From the data below, return the exact lines starting at the line containing "Instruction: Click the CVM-update" and ending at the line containing "has width=1536, height=853.", both included, and nothing else.

BEGIN Material provided

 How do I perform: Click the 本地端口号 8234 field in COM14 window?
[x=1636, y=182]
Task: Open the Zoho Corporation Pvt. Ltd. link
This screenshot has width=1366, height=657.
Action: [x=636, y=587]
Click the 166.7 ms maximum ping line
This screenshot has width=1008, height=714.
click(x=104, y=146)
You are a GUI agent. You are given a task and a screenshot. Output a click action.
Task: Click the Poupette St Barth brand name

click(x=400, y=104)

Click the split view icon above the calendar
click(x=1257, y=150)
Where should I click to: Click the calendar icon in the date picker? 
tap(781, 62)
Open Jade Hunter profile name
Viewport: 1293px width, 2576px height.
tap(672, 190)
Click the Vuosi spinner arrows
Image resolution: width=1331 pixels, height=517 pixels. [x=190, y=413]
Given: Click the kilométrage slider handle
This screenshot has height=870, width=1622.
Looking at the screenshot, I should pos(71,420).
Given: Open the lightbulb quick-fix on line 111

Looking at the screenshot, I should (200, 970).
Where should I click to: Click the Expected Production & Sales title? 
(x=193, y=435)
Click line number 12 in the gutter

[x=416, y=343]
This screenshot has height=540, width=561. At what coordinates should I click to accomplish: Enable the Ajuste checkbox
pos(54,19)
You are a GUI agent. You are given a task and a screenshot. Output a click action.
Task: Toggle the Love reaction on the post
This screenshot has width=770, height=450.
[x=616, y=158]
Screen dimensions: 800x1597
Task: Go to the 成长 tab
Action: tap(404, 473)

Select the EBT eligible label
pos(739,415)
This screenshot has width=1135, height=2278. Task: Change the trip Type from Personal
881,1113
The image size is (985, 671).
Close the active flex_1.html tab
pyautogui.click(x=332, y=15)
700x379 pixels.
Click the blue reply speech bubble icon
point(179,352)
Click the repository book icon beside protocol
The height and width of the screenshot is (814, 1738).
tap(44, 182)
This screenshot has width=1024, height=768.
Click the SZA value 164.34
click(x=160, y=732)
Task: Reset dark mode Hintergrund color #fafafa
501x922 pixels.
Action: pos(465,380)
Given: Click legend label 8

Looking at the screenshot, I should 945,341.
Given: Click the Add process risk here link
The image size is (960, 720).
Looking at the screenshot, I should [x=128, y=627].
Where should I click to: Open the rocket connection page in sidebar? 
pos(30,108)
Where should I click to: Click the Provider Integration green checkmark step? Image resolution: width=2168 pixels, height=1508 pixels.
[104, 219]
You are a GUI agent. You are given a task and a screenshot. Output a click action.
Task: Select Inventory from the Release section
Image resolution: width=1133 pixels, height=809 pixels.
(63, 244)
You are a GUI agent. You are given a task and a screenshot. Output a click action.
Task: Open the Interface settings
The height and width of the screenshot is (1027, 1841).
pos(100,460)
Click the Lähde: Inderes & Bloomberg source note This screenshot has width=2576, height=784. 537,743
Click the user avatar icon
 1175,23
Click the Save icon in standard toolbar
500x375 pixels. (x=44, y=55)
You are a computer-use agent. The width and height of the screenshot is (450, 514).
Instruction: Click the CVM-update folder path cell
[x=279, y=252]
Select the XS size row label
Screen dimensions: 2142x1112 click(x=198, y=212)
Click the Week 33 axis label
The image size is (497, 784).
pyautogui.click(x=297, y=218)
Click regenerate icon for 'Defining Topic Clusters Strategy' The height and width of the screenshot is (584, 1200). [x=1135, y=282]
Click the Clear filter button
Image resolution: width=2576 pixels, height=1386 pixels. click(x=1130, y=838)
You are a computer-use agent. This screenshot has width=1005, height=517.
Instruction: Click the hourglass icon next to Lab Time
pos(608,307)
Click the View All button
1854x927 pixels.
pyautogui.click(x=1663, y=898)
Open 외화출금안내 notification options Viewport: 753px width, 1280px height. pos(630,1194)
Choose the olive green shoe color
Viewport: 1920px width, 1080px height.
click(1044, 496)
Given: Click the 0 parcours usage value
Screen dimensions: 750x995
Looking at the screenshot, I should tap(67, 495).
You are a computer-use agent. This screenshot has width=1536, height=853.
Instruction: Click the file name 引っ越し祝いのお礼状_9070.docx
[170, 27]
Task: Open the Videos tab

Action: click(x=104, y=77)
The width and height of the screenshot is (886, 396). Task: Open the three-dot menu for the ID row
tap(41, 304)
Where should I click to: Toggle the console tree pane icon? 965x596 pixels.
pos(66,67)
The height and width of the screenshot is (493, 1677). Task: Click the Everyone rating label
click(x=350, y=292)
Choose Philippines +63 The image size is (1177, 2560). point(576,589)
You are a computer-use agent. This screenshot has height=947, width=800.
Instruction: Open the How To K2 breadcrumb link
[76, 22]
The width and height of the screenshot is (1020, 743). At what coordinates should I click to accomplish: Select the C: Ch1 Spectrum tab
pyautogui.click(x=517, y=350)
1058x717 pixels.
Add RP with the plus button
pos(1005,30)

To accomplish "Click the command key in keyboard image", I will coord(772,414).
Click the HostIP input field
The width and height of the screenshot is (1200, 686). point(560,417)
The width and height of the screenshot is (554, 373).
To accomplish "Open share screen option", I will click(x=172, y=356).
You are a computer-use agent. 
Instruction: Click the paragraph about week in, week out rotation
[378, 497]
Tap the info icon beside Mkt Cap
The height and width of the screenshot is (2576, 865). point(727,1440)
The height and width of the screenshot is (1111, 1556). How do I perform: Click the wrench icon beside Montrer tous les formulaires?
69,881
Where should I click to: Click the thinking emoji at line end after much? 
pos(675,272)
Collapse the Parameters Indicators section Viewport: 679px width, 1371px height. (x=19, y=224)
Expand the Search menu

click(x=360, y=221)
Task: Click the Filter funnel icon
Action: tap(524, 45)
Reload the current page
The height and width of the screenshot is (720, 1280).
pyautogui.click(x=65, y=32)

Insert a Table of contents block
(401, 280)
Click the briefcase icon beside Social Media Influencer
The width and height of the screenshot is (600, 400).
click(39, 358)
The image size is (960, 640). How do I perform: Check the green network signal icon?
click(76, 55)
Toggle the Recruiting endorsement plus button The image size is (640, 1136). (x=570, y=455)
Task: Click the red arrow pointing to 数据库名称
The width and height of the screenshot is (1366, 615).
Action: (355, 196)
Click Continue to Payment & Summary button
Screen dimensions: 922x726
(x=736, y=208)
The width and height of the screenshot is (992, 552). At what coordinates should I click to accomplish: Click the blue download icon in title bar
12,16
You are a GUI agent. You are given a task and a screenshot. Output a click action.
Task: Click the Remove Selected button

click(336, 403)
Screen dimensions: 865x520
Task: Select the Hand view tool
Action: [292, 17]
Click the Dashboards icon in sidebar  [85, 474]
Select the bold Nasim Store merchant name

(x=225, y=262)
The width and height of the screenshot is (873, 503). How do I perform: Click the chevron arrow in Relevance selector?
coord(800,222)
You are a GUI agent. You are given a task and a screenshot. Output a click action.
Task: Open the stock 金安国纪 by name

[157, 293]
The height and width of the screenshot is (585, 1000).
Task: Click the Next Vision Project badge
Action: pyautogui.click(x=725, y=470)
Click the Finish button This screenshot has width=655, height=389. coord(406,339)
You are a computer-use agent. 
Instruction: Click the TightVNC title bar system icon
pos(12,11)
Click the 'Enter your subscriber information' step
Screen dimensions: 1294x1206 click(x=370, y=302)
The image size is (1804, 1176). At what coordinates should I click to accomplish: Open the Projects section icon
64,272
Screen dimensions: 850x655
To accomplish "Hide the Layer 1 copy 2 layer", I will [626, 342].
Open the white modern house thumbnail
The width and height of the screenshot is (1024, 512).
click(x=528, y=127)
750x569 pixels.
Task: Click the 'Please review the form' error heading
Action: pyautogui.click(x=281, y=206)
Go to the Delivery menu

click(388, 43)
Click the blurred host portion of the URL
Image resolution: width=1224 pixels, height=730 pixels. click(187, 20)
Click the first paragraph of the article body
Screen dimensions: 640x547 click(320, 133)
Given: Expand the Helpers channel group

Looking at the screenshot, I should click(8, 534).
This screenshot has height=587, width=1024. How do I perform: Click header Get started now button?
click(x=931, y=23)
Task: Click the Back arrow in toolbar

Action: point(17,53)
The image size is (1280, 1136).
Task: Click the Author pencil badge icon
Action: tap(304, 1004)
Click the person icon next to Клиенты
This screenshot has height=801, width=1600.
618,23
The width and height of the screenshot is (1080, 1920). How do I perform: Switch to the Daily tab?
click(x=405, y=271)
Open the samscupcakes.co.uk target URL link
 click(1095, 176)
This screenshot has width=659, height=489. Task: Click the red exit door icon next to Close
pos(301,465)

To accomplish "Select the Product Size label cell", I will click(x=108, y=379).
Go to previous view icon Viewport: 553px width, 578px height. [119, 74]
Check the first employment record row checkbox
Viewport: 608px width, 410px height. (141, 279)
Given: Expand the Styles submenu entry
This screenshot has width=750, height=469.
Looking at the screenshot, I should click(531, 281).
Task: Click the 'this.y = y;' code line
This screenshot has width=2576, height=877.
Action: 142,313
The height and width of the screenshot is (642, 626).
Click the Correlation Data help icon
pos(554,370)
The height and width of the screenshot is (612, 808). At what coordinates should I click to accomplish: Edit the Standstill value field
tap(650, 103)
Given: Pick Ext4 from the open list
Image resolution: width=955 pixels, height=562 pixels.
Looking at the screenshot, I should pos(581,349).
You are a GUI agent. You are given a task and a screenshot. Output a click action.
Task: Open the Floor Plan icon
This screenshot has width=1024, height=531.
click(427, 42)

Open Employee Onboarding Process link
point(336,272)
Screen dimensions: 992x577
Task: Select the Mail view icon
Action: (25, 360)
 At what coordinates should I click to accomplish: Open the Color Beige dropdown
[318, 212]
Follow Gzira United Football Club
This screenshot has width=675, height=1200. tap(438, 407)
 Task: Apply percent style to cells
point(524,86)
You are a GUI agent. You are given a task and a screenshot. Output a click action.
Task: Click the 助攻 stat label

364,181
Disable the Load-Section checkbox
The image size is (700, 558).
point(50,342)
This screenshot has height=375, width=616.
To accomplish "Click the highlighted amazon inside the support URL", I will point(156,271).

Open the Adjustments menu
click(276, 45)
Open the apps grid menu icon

END Material provided

*Answer to the exercise*:
Instruction: Click the CVM-update folder path cell
[x=279, y=252]
Select the XS size row label
Screen dimensions: 2142x1112 click(x=198, y=212)
Click the Week 33 axis label
The image size is (497, 784).
pyautogui.click(x=297, y=218)
Click regenerate icon for 'Defining Topic Clusters Strategy' The height and width of the screenshot is (584, 1200). [x=1135, y=282]
Click the Clear filter button
Image resolution: width=2576 pixels, height=1386 pixels. click(x=1130, y=838)
You are a computer-use agent. This screenshot has width=1005, height=517.
Instruction: Click the hourglass icon next to Lab Time
pos(608,307)
Click the View All button
1854x927 pixels.
pyautogui.click(x=1663, y=898)
Open 외화출금안내 notification options Viewport: 753px width, 1280px height. pos(630,1194)
Choose the olive green shoe color
Viewport: 1920px width, 1080px height.
click(1044, 496)
Given: Click the 0 parcours usage value
Screen dimensions: 750x995
Looking at the screenshot, I should tap(67, 495).
You are a computer-use agent. This screenshot has width=1536, height=853.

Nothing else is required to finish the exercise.